What is expected:
Reproduce the following records verbatim, keeping every line as it stands.

####

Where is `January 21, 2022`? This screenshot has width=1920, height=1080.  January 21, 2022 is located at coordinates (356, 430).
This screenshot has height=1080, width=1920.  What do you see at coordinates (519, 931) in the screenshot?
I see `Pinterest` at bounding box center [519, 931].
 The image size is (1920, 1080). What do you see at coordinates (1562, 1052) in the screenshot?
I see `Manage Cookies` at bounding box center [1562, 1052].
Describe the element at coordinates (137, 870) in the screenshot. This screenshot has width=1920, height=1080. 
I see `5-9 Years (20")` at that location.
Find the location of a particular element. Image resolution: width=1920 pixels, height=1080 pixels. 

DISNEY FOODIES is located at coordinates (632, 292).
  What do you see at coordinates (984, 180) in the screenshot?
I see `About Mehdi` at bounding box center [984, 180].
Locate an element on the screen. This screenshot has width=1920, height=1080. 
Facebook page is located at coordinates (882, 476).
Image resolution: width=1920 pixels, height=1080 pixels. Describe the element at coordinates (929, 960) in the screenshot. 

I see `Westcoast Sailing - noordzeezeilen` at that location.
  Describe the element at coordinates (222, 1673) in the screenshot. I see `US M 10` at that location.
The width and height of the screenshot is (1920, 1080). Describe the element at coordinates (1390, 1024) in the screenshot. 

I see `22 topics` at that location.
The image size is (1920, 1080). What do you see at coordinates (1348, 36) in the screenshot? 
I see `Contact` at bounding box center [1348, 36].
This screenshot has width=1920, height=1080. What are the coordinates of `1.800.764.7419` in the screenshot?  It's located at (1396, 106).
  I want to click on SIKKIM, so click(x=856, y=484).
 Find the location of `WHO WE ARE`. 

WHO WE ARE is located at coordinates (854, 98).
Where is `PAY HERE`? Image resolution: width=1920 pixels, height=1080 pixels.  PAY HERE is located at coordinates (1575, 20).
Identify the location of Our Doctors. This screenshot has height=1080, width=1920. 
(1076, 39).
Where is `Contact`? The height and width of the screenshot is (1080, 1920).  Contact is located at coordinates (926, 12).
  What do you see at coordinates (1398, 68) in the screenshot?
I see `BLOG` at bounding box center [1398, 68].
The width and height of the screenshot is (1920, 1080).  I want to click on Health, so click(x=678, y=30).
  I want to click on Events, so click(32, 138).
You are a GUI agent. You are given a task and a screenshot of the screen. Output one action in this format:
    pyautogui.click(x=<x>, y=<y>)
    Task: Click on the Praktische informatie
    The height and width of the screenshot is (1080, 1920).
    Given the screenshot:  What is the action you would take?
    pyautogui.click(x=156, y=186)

####

Full output:
Where is `January 21, 2022`? This screenshot has width=1920, height=1080.  January 21, 2022 is located at coordinates (356, 430).
This screenshot has height=1080, width=1920.  What do you see at coordinates (519, 931) in the screenshot?
I see `Pinterest` at bounding box center [519, 931].
 The image size is (1920, 1080). What do you see at coordinates (1562, 1052) in the screenshot?
I see `Manage Cookies` at bounding box center [1562, 1052].
Describe the element at coordinates (137, 870) in the screenshot. This screenshot has width=1920, height=1080. 
I see `5-9 Years (20")` at that location.
Find the location of a particular element. Image resolution: width=1920 pixels, height=1080 pixels. 

DISNEY FOODIES is located at coordinates (632, 292).
  What do you see at coordinates (984, 180) in the screenshot?
I see `About Mehdi` at bounding box center [984, 180].
Locate an element on the screen. This screenshot has width=1920, height=1080. 
Facebook page is located at coordinates (882, 476).
Image resolution: width=1920 pixels, height=1080 pixels. Describe the element at coordinates (929, 960) in the screenshot. 

I see `Westcoast Sailing - noordzeezeilen` at that location.
  Describe the element at coordinates (222, 1673) in the screenshot. I see `US M 10` at that location.
The width and height of the screenshot is (1920, 1080). Describe the element at coordinates (1390, 1024) in the screenshot. 

I see `22 topics` at that location.
The image size is (1920, 1080). What do you see at coordinates (1348, 36) in the screenshot? 
I see `Contact` at bounding box center [1348, 36].
This screenshot has width=1920, height=1080. What are the coordinates of `1.800.764.7419` in the screenshot?  It's located at (1396, 106).
  I want to click on SIKKIM, so click(x=856, y=484).
 Find the location of `WHO WE ARE`. 

WHO WE ARE is located at coordinates (854, 98).
Where is `PAY HERE`? Image resolution: width=1920 pixels, height=1080 pixels.  PAY HERE is located at coordinates (1575, 20).
Identify the location of Our Doctors. This screenshot has height=1080, width=1920. 
(1076, 39).
Where is `Contact`? The height and width of the screenshot is (1080, 1920).  Contact is located at coordinates (926, 12).
  What do you see at coordinates (1398, 68) in the screenshot?
I see `BLOG` at bounding box center [1398, 68].
The width and height of the screenshot is (1920, 1080).  I want to click on Health, so click(x=678, y=30).
  I want to click on Events, so click(32, 138).
You are a GUI agent. You are given a task and a screenshot of the screen. Output one action in this format:
    pyautogui.click(x=<x>, y=<y>)
    Task: Click on the Praktische informatie
    The height and width of the screenshot is (1080, 1920).
    Given the screenshot:  What is the action you would take?
    pyautogui.click(x=156, y=186)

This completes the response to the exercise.